Supplied records:
* * * * * * *

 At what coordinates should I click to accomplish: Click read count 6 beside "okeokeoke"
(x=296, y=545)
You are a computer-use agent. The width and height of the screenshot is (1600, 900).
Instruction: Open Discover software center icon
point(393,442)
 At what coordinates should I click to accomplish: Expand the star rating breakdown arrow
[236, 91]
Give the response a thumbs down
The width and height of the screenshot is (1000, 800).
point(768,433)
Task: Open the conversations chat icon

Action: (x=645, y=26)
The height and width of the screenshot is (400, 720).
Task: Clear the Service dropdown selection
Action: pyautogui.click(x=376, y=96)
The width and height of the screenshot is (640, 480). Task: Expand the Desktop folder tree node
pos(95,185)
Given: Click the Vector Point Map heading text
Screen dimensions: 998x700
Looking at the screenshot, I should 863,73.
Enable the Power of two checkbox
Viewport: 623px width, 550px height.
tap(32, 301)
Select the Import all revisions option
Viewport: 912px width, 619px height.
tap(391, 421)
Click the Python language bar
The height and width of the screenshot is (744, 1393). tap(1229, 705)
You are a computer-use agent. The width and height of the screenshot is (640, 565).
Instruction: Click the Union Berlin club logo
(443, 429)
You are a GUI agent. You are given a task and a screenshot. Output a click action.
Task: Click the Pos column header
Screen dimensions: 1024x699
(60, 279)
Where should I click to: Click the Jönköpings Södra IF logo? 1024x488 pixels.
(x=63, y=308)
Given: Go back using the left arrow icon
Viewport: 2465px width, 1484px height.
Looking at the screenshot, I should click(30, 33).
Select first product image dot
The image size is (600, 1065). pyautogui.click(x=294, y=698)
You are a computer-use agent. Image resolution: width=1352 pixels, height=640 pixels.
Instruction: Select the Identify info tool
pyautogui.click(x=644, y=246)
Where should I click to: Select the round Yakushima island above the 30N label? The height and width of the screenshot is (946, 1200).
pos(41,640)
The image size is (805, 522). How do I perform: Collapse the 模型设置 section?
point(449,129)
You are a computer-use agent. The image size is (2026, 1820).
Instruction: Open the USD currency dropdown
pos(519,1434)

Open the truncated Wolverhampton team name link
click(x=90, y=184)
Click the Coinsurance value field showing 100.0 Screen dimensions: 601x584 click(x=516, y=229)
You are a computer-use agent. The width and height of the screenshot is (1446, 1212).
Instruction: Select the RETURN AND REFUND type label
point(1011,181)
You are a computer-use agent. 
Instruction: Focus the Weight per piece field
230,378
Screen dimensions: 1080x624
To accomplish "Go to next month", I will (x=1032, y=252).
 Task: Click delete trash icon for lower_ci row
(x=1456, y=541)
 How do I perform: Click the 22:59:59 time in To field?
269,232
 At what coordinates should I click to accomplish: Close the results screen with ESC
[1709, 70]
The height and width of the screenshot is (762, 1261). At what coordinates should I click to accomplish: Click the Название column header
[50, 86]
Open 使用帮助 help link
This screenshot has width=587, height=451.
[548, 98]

* * * * * * *

Work item:
Line by line, transcribe the data exactly.

Expected answer:
 At what coordinates should I click to accomplish: Click read count 6 beside "okeokeoke"
(x=296, y=545)
You are a computer-use agent. The width and height of the screenshot is (1600, 900).
Instruction: Open Discover software center icon
point(393,442)
 At what coordinates should I click to accomplish: Expand the star rating breakdown arrow
[236, 91]
Give the response a thumbs down
The width and height of the screenshot is (1000, 800).
point(768,433)
Task: Open the conversations chat icon

Action: (x=645, y=26)
The height and width of the screenshot is (400, 720).
Task: Clear the Service dropdown selection
Action: pyautogui.click(x=376, y=96)
The width and height of the screenshot is (640, 480). Task: Expand the Desktop folder tree node
pos(95,185)
Given: Click the Vector Point Map heading text
Screen dimensions: 998x700
Looking at the screenshot, I should 863,73.
Enable the Power of two checkbox
Viewport: 623px width, 550px height.
tap(32, 301)
Select the Import all revisions option
Viewport: 912px width, 619px height.
tap(391, 421)
Click the Python language bar
The height and width of the screenshot is (744, 1393). tap(1229, 705)
You are a computer-use agent. The width and height of the screenshot is (640, 565).
Instruction: Click the Union Berlin club logo
(443, 429)
You are a GUI agent. You are given a task and a screenshot. Output a click action.
Task: Click the Pos column header
Screen dimensions: 1024x699
(60, 279)
Where should I click to: Click the Jönköpings Södra IF logo? 1024x488 pixels.
(x=63, y=308)
Given: Go back using the left arrow icon
Viewport: 2465px width, 1484px height.
Looking at the screenshot, I should click(30, 33).
Select first product image dot
The image size is (600, 1065). pyautogui.click(x=294, y=698)
You are a computer-use agent. Image resolution: width=1352 pixels, height=640 pixels.
Instruction: Select the Identify info tool
pyautogui.click(x=644, y=246)
Where should I click to: Select the round Yakushima island above the 30N label? The height and width of the screenshot is (946, 1200).
pos(41,640)
The image size is (805, 522). How do I perform: Collapse the 模型设置 section?
point(449,129)
You are a computer-use agent. The image size is (2026, 1820).
Instruction: Open the USD currency dropdown
pos(519,1434)

Open the truncated Wolverhampton team name link
click(x=90, y=184)
Click the Coinsurance value field showing 100.0 Screen dimensions: 601x584 click(x=516, y=229)
You are a computer-use agent. The width and height of the screenshot is (1446, 1212).
Instruction: Select the RETURN AND REFUND type label
point(1011,181)
You are a computer-use agent. 
Instruction: Focus the Weight per piece field
230,378
Screen dimensions: 1080x624
To accomplish "Go to next month", I will (x=1032, y=252).
 Task: Click delete trash icon for lower_ci row
(x=1456, y=541)
 How do I perform: Click the 22:59:59 time in To field?
269,232
 At what coordinates should I click to accomplish: Close the results screen with ESC
[1709, 70]
The height and width of the screenshot is (762, 1261). At what coordinates should I click to accomplish: Click the Название column header
[50, 86]
Open 使用帮助 help link
This screenshot has width=587, height=451.
[548, 98]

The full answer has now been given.